Island empfiehlt sich als Standort für ökologische Rechenzentren

Island möchte als Standort für Rechenzentren seine natürlichen Ressourcen nutzen. Das hat Außenminister Ossur Skarpheoinsson ZDNet UK erklärt. „In Zukunft werden Rechenzentren eine der Hauptmöglichkeiten sein, Islands grüne Energie ins Ausland zu liefern.“

Island gewinnt Strom aus Erdwärme und Wasserkraft, wovon bisher nur seine drei Aluminumfabriken im großen Stil profitieren. „Meine Vision ist, dass wir uns in diesem Jahrhundert von den für uns wichtigen Aluminiumschmelzen weg und zu einer grünen Wirtschaft hin bewegen“, sagte der Außenminister. Islands Problem: Im Gegensatz zu Öl oder Gas lassen sich regenerative Energien schlecht exportieren, auch wenn einige Konzerne an einem gewaltigen Untersee-Stromkabel nach Europa arbeiten. Dieses Projekt könnte sich noch Jahrzehnte hinziehen.
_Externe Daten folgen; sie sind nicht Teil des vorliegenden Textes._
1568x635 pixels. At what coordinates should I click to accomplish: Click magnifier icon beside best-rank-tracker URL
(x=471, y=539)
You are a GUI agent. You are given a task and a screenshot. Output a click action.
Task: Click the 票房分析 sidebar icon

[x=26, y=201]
Island gewinnt große Mengen Strom aus Goethermie und Wasserkraft, der sich schlecht exportieren lässt (Bild: isländisches Außenministerium).
Island gewinnt große Mengen Strom aus Geothermie und Wasserkraft, der sich schlecht exportieren lässt (Bild: isländisches Außenministerium).

Die isländischen Stromversorger sind ebenfalls optimistisch. Einer davon, Landsvirkjun, will in zehn Jahren ein Prozent des für europäische Rechenzentren nötigen Stroms liefern – etwa 160 Megawatt. Die Kunden wirbt man durch langfristige Verträge an. Der Rechenzentrumsbetreiber Verne Global beispielsweise hat mit Landsvirkjun einen Versorgungsvertrag mit 20 Jahren Laufzeit abgeschlossen. So etwas ist nach seiner Darstellung derzeit in keinem anderen europäischen Land denkbar.
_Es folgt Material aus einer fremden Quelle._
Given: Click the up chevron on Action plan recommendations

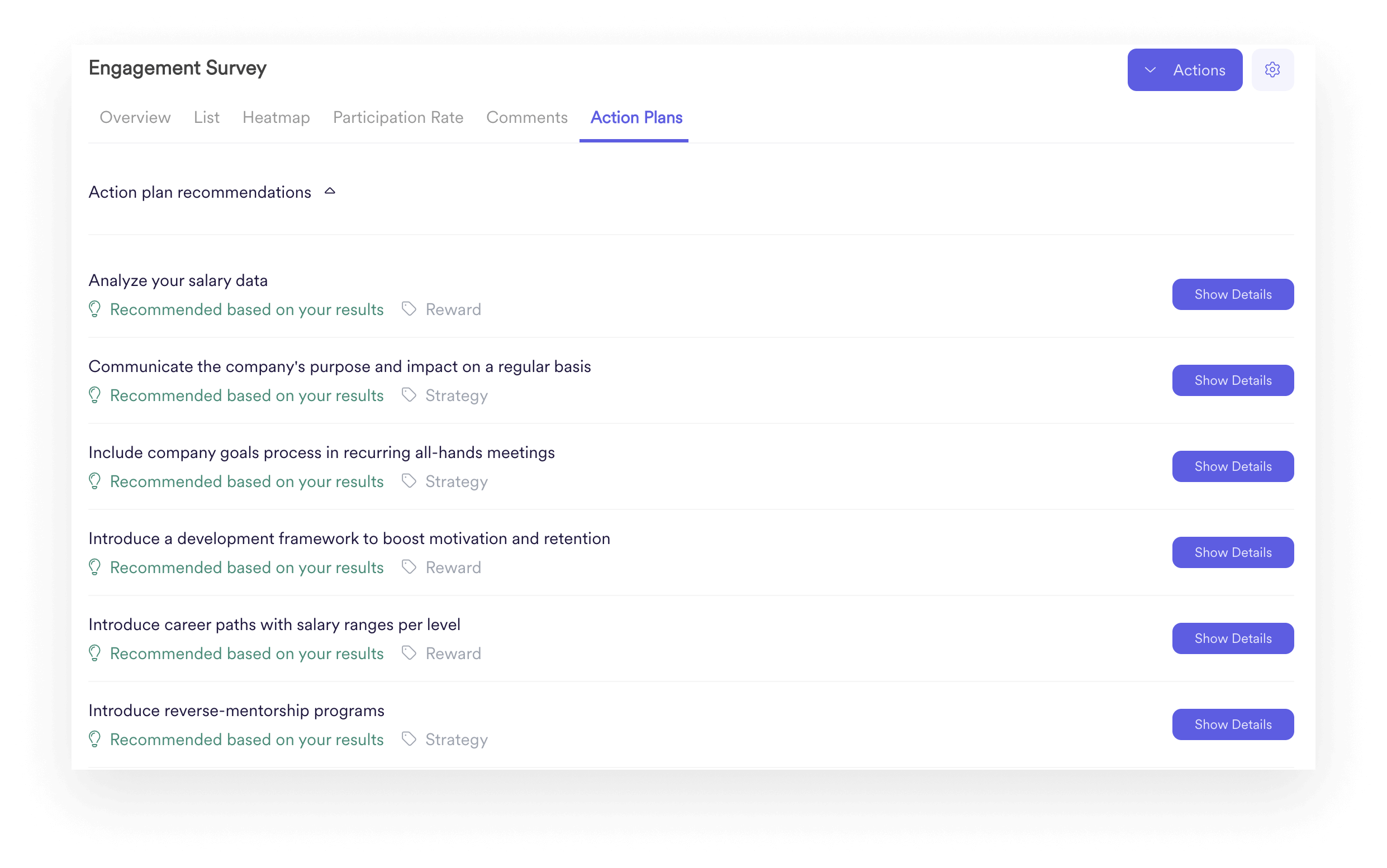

Landsvirkjun gibt sich flexibel: 10 Megawatt könne man an den meisten Standorten Islands binnen einem Jahr bereitstellen. Auf dem europäischen Festland sei das bestenfalls nach 18 Monaten bis drei Jahren möglich – und dann wohl kaum mit Ökostrom.

Bedenken gibt es wegen der großen Entfernung. „Es ist eines, ein Rechenzentrum in einem Land aufzustellen, das man nicht gut kennt. Aber etwas anderes ist ein Standort, an dem man bisher noch nicht einmal eine Geschäftsadresse hat“, sagt etwa Steve Wallage, Managing Director bei Broadgroup Consulting.